Author: Dazzling

Email: glitter_and_glam@hotmail.com

Disclaimers: I own nada. Song belongs to silverchair.

Notes: This was written after the death of a family member. I know I write about death a lot, and this will be my last one for a while. Slightly abstract 1st person POV – make up your mind about whose POV it is. No names mentioned.

Timeline: Set somewhere vaguely in Season 7. No spoilage.

Dedication: For Jess, the best best friend ever.

Reviews and Feedback: Please? You know you want to…

THE GREATEST VIEW

People cry. Tears for a person they call a fallen hero. That part makes me smile. I'm in amongst the real heroes now. You cry, and I feel almost guilty. I never imagined I'd see those beautiful eyes filling with tears for me. I didn't choose this, yet I feel responsible for it.

Now that you know why you feel like you do
They're turning their head

Whilst they wait for no one
And finally I know

Why you feel like letting go


One week. You're holding up. Barely. I could always tell when there was something you weren't telling anyone, and that hasn't changed. I see everything from here, things I never could have known when I was with you. I see the private tears at night, and wish I could let you know I was there. I watch the silent pain, and hurt just as you do. I know of all you've gone through, and I yearn to be there to go through it with you.


I'm watching you watch over me

And I've got the greatest view from here
I'm watching you watch over me

And I've got the greatest view from here


Six months. Seemingly time without end, yet there is no measure of time here. I watch you every day as you go about your work. I saw your promotion, gazed down as the Admiral pinned yet another badge to the uniform you wear with such pride and whispered words that would never console. God, I'm proud of you. You're everything I ever wanted, and everything I was too afraid to admit aloud to wanting. I only wish now that I had.


Mistakes don't mean a thing
If you don't regret them
So pack your tactic toes for the winter
Chain a waterfall to burned and withered skin
No-one else will ever see

A year. Sometimes I wonder how either of us has lasted this long, because a year ago I couldn't have begun to imagine living – or existing, in any form – without you. I wonder if you feel the same. Somehow, I know that you do. Your work days get progressively longer, and I can't help but think that maybe you're putting personal issues – friends, family…love – aside. Please don't. Going on…living… is the most amazing and the strongest thing anyone can do. I need you to do that.

I'm watching you watch over me

And I've got the greatest view from here
I'm watching you watch over me

And I've got the greatest view from here

Two and a half years. It's been hard, for both of us. It hurts to watch you leave another relationship, looking for something that no one will ever be able to give you no matter how hard they try. You sit at my grave, even after this long. I suppose it's a comfort to you, talking to someone you think can't hear. But I hear every word, every thought, every fear or inkling of confusion.

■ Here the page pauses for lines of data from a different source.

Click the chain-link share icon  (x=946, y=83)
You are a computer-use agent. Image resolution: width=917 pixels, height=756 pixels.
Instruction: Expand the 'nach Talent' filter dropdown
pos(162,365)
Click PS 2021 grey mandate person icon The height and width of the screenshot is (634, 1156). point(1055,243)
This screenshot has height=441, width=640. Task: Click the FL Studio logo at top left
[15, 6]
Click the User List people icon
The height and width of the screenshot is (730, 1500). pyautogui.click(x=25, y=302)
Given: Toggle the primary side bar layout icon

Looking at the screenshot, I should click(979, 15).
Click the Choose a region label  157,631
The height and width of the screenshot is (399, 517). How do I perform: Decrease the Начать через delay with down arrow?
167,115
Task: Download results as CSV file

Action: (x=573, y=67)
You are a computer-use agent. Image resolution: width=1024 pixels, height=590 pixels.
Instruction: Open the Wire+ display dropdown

Now that you know why you feel like you do
They're turning their head

Whilst they wait for no one
And finally I know

Why I feel like you're letting go


Four years. I've been watching over you for four years. 208 weeks.1475 days. 35403 hours. Yeah, I've been counting. It's hard not to. It's your wedding day today. You look amazing, and even that can't properly describe you. I notice that you've left the front most seat on your side free – the one meant for a family member. I wonder with a sad smile if it's for me, secure with the knowledge that I have the best seat right here. You look happy, and I can't help but be happy too. You're moving on, and I know that you'll be alright. You don't need me anymore, much as I hate to admit it. I'll always be here, though. Watching over you. Eternally. I'm not afraid of eternity anymore.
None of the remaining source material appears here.